What you will do:
The material below has pictures in it. Set down only the lines from the line containing "Task: Click the" through the line containing "800x446 pixels. At", word for word, and leave the pictures behind.

Data records:
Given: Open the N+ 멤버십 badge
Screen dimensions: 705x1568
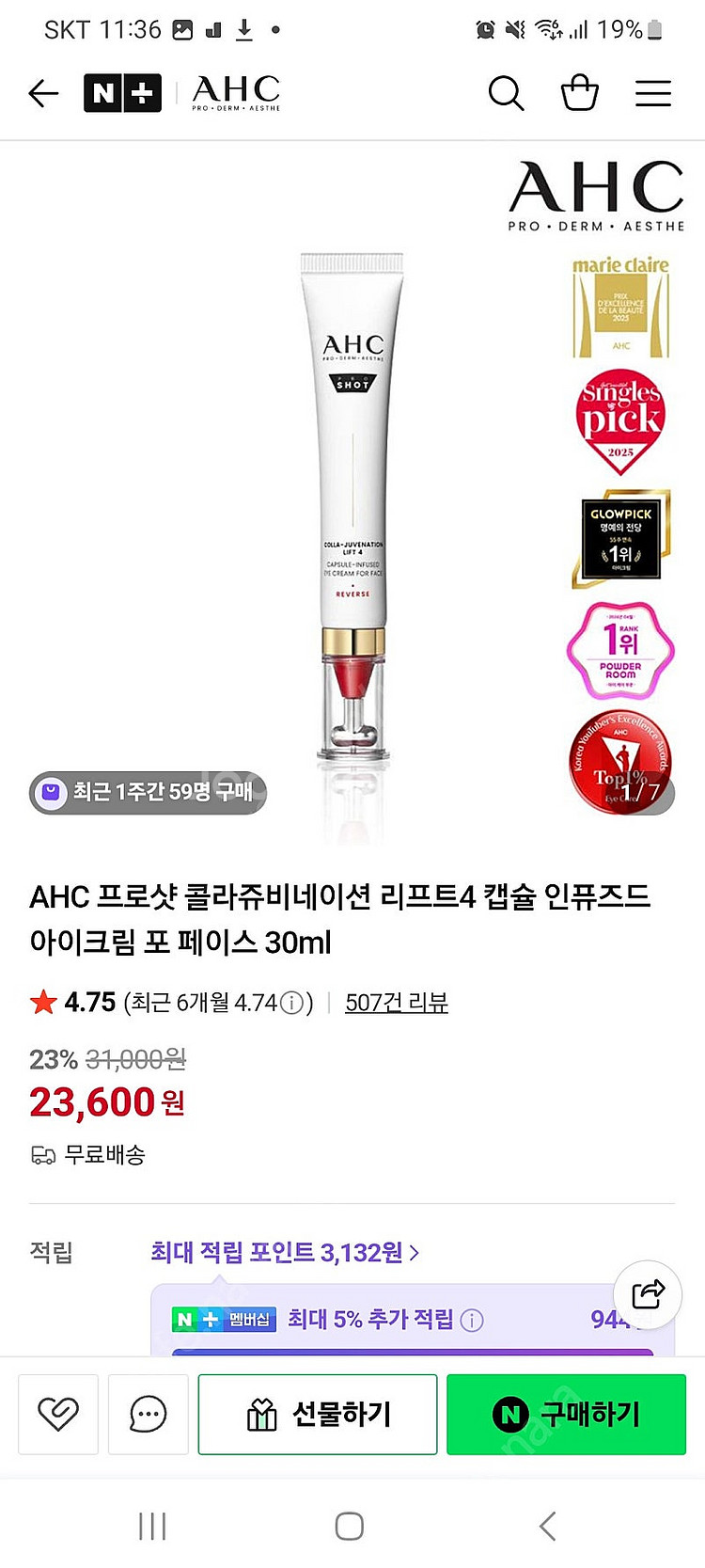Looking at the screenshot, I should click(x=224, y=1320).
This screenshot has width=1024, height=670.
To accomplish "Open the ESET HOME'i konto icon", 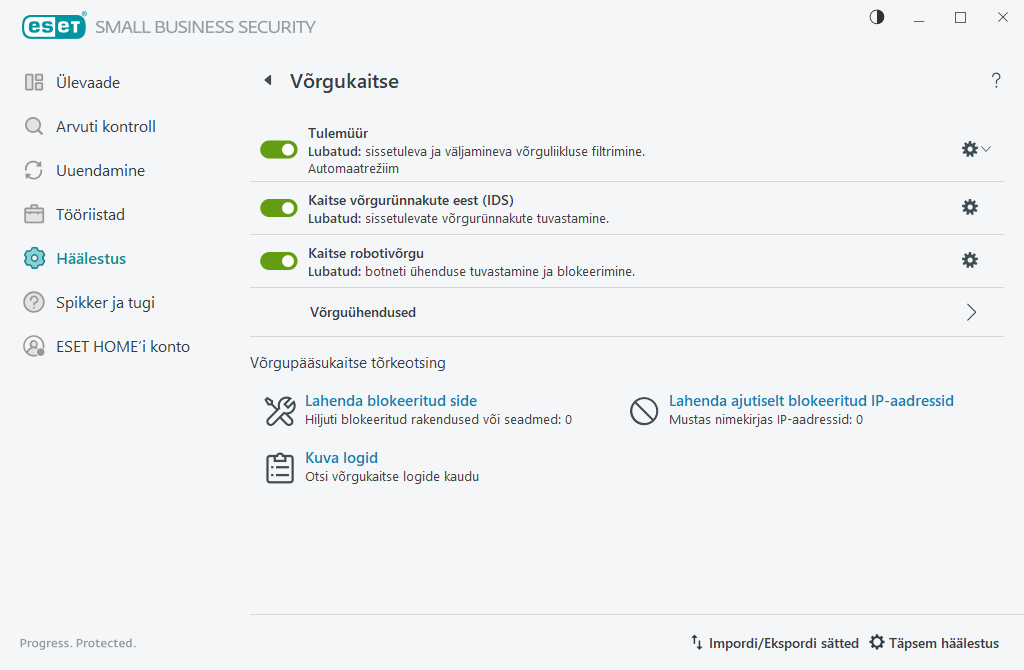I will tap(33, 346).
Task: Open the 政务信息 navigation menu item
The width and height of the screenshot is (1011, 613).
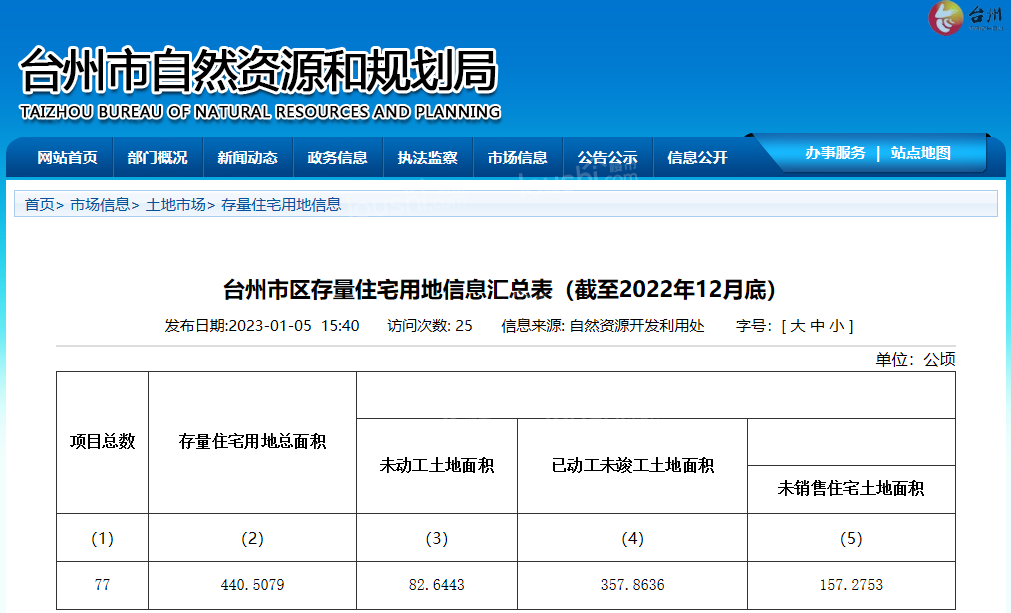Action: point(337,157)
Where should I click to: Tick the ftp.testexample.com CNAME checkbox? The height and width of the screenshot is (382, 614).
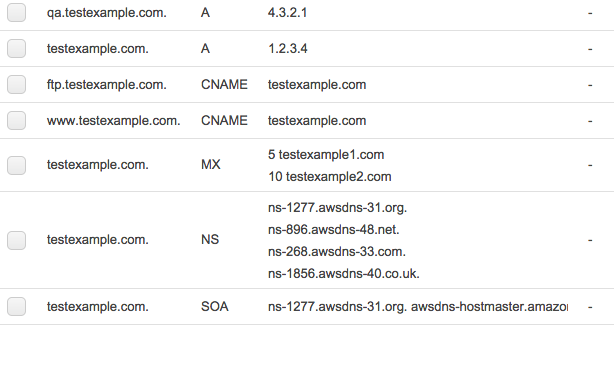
--
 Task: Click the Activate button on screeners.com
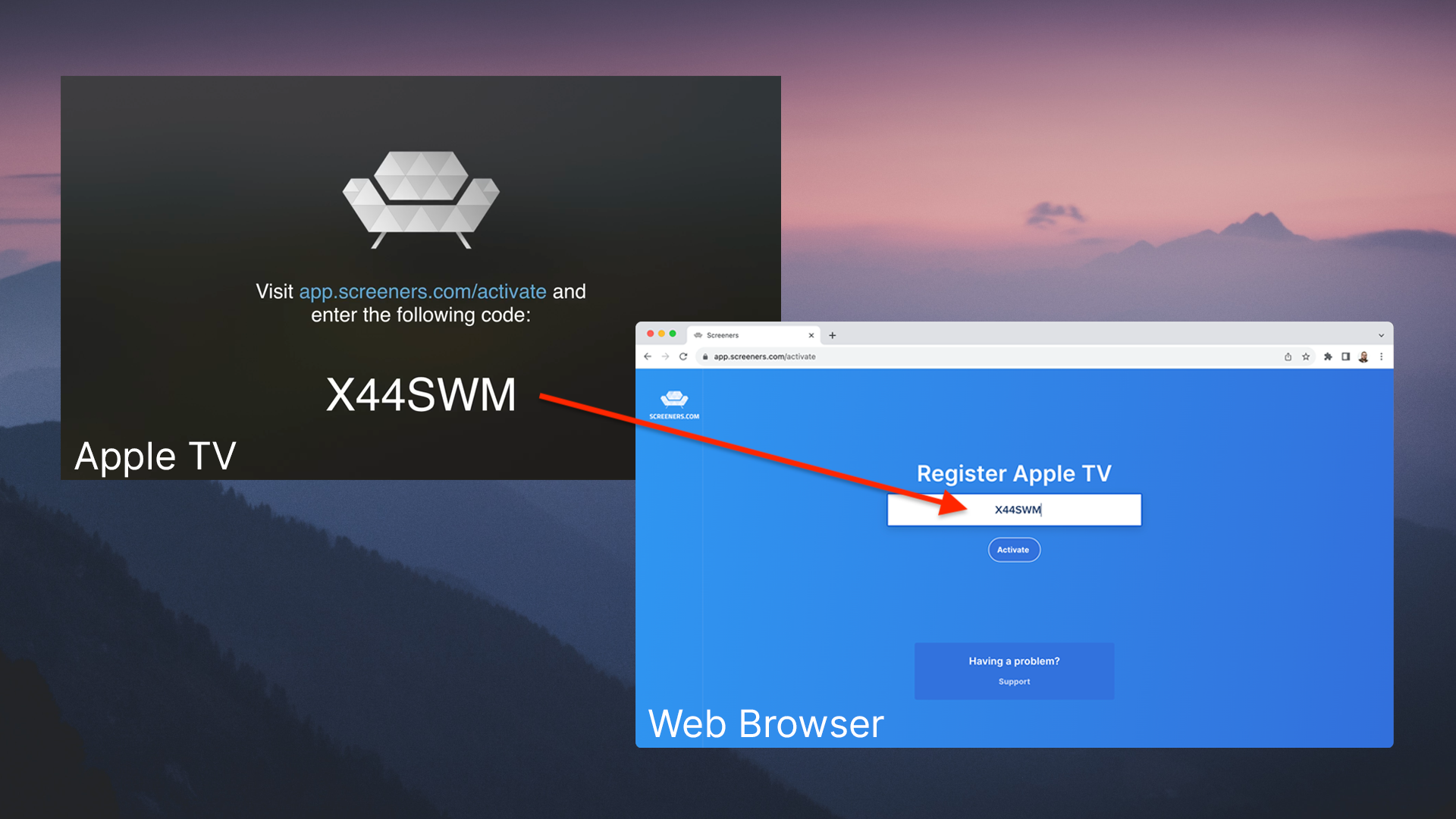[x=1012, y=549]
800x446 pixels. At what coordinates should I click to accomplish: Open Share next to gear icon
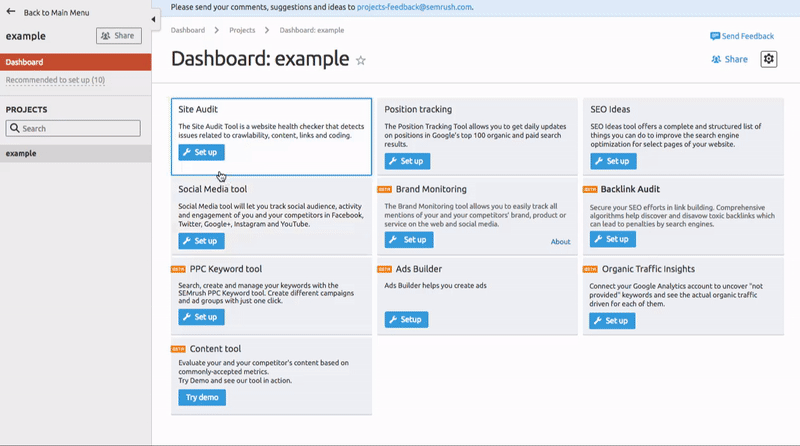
==
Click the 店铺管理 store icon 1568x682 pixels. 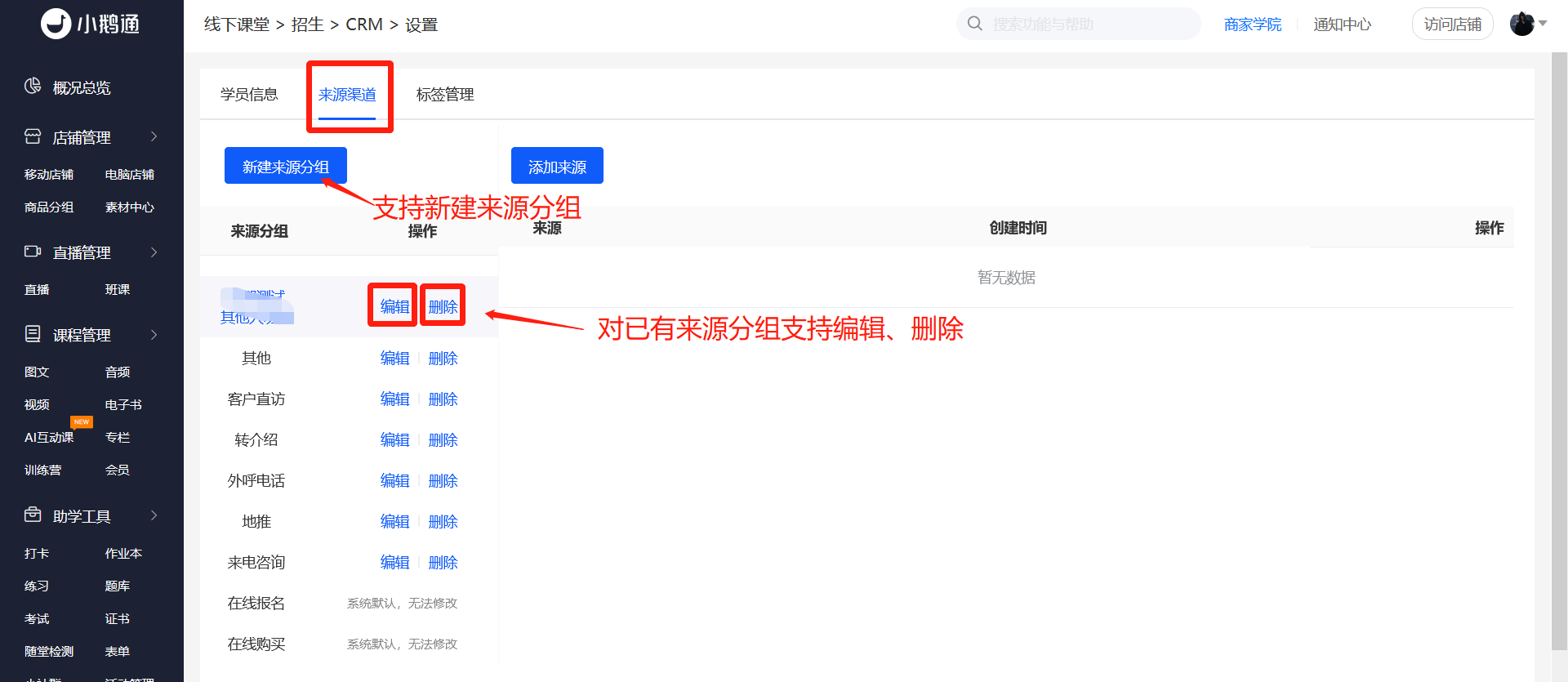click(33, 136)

Result of the exercise:
 Task: Click the Activate button on screeners.com
[x=1012, y=549]
800x446 pixels. At what coordinates should I click to accomplish: Open Share next to gear icon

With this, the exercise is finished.